Sz - ihr habt mal wieder den Boulevard-Vogel abgeschossen. Ich bitte nun noch um einen Artikel "H.tlers Mode", um dem Militarismus deutscher Prägung auch zu seiner verdienten Geltung zu verschaffen. Da sehen die plumpen Ammi-Klammotten gegen alt aus.
"So ein Draufgänger ist Obama nicht; der moderne Kriegsherr trägt die Militärjacke ganz lässig und entspannt"
Egal wie teuer oder chic die Klamotten des jeweiligen "Kriegsherren" sind, ändert dies alles aber nichts daran das die USA alleine im Irak über 1 Mio. und in Afghanistan über 120.000 Menschen auf dem Gewissen haben.
Von den völlig verwüsteten Ländern und Infrastrukturen, zerstörten Existenzen, Millionen Obdachlosen, Flüchtlingen und Nerstümmelten, sowie durch Uranmunition auf Generationen hin verseuchten Gebiete, ganz abgsehen.
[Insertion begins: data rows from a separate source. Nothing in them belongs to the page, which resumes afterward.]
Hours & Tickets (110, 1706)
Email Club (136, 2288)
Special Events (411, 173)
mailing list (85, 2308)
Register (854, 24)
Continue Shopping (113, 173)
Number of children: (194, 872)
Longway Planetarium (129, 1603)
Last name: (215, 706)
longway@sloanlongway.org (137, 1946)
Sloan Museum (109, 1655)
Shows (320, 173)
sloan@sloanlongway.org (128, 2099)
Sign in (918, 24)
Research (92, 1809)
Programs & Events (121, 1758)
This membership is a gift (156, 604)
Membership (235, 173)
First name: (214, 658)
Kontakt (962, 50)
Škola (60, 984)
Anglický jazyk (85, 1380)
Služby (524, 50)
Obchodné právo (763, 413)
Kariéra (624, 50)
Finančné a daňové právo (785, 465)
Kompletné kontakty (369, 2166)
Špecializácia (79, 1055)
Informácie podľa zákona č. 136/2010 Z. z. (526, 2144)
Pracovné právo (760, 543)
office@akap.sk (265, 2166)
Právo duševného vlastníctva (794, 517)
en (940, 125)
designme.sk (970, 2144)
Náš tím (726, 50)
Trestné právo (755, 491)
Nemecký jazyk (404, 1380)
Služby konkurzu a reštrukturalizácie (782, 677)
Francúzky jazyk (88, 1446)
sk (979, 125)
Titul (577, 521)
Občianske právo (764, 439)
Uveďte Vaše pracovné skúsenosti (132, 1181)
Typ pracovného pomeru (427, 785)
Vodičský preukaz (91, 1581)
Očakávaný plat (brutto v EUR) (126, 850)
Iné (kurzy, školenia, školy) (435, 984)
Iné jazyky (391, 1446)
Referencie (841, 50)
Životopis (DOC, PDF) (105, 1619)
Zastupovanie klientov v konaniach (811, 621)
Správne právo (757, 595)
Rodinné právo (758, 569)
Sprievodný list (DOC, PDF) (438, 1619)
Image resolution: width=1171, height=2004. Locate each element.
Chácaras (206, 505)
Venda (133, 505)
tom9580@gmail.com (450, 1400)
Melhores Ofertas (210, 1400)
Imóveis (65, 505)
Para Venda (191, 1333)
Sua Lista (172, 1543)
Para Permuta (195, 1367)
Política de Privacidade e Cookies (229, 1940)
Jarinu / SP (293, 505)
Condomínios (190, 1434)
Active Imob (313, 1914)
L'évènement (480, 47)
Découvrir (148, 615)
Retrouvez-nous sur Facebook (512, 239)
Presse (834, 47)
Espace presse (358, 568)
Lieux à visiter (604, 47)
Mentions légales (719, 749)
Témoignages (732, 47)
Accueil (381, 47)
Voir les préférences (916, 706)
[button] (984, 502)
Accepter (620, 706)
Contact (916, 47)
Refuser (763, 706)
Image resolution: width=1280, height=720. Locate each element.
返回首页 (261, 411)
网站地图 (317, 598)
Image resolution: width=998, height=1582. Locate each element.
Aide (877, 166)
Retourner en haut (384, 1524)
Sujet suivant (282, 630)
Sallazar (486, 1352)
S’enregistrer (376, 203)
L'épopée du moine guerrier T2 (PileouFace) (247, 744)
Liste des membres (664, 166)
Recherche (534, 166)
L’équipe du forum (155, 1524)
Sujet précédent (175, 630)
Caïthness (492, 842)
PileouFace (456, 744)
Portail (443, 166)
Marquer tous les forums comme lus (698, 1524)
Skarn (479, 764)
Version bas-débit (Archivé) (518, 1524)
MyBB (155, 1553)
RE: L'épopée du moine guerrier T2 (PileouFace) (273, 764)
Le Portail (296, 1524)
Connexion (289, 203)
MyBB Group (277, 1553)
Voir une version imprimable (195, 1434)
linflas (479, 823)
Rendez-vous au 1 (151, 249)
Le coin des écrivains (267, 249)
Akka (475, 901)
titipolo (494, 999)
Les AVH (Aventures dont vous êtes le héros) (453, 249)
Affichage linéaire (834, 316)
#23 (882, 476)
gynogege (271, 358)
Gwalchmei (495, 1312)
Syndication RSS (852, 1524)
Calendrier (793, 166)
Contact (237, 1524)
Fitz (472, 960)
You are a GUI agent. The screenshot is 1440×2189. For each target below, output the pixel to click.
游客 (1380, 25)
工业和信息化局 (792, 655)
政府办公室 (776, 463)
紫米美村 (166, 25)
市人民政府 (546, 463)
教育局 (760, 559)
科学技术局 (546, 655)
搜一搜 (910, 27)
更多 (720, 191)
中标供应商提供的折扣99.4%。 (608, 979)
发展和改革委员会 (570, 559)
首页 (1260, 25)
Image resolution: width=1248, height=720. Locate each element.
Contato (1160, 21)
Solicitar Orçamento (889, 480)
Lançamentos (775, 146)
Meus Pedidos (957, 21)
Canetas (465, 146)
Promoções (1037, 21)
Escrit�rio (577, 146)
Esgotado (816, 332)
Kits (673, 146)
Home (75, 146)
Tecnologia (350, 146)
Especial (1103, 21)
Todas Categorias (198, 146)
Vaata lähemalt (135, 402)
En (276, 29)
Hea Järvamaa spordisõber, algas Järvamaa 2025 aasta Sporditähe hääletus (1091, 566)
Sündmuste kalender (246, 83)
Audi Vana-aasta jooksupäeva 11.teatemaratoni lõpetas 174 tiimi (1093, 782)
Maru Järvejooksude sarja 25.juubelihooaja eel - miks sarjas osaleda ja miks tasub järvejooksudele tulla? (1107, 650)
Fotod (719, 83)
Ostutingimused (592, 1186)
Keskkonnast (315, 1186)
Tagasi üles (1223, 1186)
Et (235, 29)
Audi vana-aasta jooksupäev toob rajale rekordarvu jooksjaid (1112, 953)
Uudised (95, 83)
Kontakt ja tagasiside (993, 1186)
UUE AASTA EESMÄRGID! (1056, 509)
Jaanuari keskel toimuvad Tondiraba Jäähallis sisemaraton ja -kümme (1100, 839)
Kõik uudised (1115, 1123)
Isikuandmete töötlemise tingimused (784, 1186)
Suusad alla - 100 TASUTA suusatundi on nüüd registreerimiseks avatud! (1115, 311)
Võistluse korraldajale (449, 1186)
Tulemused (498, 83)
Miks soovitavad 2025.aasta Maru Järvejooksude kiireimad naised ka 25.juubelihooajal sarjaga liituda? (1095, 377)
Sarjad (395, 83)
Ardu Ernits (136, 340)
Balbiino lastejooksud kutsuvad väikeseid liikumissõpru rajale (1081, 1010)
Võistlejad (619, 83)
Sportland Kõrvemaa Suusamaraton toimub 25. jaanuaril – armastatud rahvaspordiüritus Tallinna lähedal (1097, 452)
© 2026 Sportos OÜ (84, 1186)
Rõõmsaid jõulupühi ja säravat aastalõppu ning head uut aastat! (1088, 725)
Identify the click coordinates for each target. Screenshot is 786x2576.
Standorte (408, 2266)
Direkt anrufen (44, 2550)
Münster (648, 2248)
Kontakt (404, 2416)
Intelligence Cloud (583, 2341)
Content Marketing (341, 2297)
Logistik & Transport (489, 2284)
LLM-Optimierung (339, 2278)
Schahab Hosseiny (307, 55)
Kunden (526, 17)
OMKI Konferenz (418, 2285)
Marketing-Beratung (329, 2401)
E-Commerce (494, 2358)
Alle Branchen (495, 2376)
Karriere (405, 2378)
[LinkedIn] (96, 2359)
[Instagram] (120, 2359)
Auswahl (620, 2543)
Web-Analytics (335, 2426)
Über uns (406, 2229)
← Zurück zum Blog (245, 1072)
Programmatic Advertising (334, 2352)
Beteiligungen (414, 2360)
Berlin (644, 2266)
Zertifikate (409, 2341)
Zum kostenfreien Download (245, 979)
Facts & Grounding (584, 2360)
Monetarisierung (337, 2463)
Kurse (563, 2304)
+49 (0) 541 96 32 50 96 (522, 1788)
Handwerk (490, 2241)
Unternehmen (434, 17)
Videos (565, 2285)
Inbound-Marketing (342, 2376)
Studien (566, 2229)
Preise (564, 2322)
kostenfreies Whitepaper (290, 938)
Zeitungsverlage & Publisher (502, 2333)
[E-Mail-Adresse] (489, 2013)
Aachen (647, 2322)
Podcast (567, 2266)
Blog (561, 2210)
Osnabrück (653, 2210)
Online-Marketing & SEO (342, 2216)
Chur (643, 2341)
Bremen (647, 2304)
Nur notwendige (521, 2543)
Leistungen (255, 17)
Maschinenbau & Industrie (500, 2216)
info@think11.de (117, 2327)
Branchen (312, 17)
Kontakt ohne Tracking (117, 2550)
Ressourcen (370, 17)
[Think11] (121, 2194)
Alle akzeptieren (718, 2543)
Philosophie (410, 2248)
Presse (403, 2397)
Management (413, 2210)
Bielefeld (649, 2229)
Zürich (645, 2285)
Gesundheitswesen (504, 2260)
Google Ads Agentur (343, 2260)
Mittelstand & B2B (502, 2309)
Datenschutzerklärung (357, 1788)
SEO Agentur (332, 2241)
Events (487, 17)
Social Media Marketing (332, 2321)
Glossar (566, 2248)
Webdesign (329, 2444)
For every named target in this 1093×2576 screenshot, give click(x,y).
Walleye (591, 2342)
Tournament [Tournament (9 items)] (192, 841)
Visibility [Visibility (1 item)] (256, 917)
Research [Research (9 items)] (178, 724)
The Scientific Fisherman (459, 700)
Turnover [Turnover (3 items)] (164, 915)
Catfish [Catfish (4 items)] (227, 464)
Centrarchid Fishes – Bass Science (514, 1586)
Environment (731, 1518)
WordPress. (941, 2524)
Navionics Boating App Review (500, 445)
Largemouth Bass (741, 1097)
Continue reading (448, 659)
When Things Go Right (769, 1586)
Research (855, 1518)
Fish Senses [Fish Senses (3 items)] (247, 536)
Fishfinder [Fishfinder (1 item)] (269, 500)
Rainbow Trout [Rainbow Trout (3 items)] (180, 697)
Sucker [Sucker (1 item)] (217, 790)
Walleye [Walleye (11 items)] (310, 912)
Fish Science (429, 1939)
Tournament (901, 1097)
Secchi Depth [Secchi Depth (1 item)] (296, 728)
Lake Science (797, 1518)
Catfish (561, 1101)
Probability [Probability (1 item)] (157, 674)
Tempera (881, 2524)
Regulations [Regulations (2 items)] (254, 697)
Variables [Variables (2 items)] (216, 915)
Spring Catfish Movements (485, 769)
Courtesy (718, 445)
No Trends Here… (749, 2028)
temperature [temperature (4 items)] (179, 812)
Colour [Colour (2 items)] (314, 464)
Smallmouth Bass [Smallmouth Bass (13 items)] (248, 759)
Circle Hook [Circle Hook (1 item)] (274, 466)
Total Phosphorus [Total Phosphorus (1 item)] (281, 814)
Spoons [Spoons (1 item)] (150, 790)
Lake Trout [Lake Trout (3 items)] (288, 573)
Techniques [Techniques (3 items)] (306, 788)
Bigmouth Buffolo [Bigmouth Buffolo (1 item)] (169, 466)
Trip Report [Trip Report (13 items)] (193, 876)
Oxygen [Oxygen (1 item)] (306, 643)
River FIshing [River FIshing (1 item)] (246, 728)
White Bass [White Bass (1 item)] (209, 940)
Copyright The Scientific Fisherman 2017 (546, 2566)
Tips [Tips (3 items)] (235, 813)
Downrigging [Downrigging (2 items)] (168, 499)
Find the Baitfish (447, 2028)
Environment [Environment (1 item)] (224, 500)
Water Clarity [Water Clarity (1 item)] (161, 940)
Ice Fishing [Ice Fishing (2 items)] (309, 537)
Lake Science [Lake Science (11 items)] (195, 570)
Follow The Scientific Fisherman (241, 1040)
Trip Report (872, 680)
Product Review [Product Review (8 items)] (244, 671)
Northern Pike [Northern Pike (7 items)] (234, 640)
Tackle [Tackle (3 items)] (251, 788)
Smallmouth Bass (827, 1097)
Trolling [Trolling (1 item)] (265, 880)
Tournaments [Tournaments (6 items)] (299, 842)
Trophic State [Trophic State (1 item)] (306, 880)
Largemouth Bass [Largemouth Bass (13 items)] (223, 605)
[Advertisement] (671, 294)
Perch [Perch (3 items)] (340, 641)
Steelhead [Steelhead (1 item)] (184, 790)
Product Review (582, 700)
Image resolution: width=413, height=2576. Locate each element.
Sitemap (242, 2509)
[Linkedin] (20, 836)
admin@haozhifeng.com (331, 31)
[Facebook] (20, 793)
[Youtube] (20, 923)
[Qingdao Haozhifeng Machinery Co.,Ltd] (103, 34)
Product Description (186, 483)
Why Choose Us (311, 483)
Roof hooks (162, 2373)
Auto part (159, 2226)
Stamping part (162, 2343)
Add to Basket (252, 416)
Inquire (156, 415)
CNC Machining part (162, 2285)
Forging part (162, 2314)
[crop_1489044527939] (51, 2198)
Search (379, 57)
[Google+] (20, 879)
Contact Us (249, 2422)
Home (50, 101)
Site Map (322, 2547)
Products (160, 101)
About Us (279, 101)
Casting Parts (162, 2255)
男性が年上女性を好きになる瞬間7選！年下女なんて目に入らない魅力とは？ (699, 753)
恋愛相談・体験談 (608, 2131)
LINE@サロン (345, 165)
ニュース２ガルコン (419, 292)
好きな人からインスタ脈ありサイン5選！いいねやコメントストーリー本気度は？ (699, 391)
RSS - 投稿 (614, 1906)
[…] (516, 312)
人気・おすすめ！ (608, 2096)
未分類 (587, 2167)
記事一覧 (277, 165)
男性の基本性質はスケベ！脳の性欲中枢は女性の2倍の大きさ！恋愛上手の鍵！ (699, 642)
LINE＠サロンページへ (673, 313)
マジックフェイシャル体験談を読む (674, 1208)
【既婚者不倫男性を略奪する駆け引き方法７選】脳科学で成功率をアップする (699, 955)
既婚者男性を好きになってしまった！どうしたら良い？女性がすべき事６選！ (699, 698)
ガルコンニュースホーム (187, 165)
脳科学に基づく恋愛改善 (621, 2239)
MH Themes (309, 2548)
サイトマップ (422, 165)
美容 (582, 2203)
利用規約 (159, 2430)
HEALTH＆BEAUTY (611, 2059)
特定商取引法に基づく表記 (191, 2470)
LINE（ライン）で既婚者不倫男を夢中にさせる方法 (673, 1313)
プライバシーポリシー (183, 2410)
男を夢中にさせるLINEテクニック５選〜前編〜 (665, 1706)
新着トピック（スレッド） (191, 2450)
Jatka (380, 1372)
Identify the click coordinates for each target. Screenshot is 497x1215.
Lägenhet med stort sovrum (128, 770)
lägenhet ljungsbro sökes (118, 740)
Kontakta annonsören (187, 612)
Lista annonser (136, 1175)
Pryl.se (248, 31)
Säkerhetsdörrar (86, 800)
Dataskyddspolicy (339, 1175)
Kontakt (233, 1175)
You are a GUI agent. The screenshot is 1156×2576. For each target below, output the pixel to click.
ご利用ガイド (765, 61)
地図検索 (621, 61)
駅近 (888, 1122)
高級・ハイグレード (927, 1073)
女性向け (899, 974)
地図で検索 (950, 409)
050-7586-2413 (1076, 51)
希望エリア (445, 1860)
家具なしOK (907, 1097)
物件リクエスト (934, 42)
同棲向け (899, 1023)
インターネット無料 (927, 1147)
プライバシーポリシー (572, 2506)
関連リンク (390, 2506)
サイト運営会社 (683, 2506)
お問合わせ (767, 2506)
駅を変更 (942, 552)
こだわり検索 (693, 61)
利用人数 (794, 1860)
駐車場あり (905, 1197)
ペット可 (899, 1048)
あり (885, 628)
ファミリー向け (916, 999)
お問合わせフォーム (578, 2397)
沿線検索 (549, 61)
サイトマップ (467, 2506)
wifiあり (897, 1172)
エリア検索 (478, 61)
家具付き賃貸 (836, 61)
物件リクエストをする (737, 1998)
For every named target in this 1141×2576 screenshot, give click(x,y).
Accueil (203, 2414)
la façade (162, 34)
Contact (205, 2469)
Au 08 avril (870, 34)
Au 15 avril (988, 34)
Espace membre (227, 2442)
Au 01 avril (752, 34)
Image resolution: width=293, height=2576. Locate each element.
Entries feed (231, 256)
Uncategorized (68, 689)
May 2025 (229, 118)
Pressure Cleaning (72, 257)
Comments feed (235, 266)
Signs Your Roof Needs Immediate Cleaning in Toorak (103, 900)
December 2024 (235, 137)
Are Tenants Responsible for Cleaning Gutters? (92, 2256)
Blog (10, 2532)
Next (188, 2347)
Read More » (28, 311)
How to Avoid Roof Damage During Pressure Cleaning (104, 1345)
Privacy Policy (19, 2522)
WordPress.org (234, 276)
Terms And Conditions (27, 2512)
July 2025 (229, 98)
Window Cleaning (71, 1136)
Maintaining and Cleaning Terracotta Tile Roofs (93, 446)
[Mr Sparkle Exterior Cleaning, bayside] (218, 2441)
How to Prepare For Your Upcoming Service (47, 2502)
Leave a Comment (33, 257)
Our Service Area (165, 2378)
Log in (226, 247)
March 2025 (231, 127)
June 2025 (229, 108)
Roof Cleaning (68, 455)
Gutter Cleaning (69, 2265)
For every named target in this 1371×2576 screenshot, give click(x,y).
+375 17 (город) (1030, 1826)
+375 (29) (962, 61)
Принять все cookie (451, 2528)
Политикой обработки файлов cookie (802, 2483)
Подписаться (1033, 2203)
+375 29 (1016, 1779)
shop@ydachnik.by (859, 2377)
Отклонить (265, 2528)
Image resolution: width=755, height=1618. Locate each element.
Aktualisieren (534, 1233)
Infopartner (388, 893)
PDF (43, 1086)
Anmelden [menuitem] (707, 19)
Egal wie elegant und chic daher jemand daherkommt, die Verbrechen die er zu verantworten hat werden dadurch nicht geringer und gerade (Hope) Obama, hat aussenpolitisch und im Bezug auf die anhaltenden Kriege der USA weltweit, auf ganzer linie versagt und sogar, was vorher niemand glaubte, Busch übettroffen.
Dieser Bericht über das modische Auftreten des amerikanischen Präsidenten in einer
Fliegerjacke wurde entweder schlecht recherchiert oder in Eile kurz vor Feierabend
noch eingestellt. Lieber Herr Mayer, Bomberjacken sond aus Nylon ;-))
und ab 29.90 - über Qualität läßt sich streiten - für weniger Betuchte käuflich zu erwerben. Dafür braucht es keine 500 Dollar und kein Internet ;-))
Was noch anzumerken wäre, George Bush trug Bomberjacken in Nylon-Schwarz oder irre ich mich da ?
Das einzige was hier Kritik hervorruft ist der Stil Artikel abzufassen welche oberflächlich
Informieren wollen.
gestern 22:54 sc
führen ist nie "modern"!
Da mag man anhaben, was man will.
...muss schon elegant gekleidet sein, damit er die "erfolge" der US-amerikanischen kriegslüsternheit besichtigen kann.
nur bin ich mir unschlüssig was der "erfolg" ist, die vielen zivilen toten, das zerstörte land...?
zumindest die US-amerikanische rüstungsindustrie profitiert davon!